WVLT TV KNOXVILLE
Group files lawsuit against school district over confederate flag
Knoxville (WVLT) – It’s official, as Volunteer TV was the first to report, the Blount County School System is now the focus of a lawsuit.
A group of students claiming their constitutional rights are being violated because they are not allowed to display the confederate flag are suing in federal court.
As WVLT’s Blount County Bureau Chief Stephen McLamb explains, this could be a long and costly court battle.
"I’ve covered a lawsuit that dealt with the confederate symbol once before when I was working in Selma, Alabama," says McLamb. "That case took three years to decide and was the most costly court case in the city’s history."

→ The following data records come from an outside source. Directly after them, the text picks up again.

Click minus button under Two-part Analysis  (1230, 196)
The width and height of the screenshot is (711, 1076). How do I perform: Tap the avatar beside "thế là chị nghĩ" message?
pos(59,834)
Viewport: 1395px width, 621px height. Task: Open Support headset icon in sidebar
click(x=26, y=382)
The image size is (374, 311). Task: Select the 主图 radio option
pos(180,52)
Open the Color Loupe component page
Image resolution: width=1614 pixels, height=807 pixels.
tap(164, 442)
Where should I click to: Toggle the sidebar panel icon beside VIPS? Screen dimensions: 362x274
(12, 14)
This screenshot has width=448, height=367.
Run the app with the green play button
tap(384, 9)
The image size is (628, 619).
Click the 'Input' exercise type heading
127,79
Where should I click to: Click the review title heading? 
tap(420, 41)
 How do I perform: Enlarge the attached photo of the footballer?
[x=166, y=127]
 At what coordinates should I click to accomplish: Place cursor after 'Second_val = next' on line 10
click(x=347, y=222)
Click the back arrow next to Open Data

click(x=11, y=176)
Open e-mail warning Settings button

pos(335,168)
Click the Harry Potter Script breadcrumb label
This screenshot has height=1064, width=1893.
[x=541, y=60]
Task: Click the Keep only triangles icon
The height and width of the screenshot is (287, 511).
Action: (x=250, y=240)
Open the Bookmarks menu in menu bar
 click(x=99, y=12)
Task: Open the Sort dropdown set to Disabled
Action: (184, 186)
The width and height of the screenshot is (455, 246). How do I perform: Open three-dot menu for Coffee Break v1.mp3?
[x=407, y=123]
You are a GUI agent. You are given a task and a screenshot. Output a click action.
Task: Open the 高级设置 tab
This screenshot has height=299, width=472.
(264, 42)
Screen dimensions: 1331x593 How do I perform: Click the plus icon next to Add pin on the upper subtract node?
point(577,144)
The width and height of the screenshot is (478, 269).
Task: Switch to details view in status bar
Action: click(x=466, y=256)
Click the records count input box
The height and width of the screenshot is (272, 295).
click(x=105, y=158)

The question tonight, no matter what side of the issue you stand on, how much will it cost taxpayers to resolve?
A Knoxville attorney and attorneys with the North Carolina-based Southern Legal Resource Center filed suit in federal court against officials at William Blount High School and the school board. The suit stems from a nearly year long ban on students wearing confederate symbols on clothing.
"Their students do have rights. Their students’ rights do not end at the schoolhouse door, that they are individuals protected by the law of the land," says Roger McCredie, Executive Director of the SLRC.
"They have just blithely assumed there, I think, at the board of education that nobody was going to take them to task on it. The Castorina decision, which was made by the sixth circuit, has been the law of this circuit since 2002," says SLRC Chief Trial Counsel, Kirk Lyons.
The Castorina case is a similar case from Kentucky which ruled in favor of the student. The attorneys hope to use that to urge a federal judge soon for a preliminary injunction.
"Requesting an order that they stop enforcing a policy they have banning confederate flags," says Van Irions.
Local Sons Of Confederate Veterans Camp Commander Ron Jones has said there are several schools with similar confederate symbol bans in counties surrounding Blount.
"It takes somebody to take them to court. So all those other schools out there, we’re here to tell you, get in line you’re now playing Castorina Roulette and Blount County is the current winner," says Lyons.
So will this suit cost taxpayers? Lyons says with strong case law in their favor, it can.
"What we’re [seeing] in several cases is the insurance company refusing to stand behind these schools saying that’s an intentional act," Lyons explains.
McCredie says since the Castorina decision was decided, no school district has won.
Irions says they are hoping for a judge’s ruling on a preliminary injunction in the next few weeks.
Blount school officials say they have not received a copy of the suit but say, if they did, they would be unable to comment.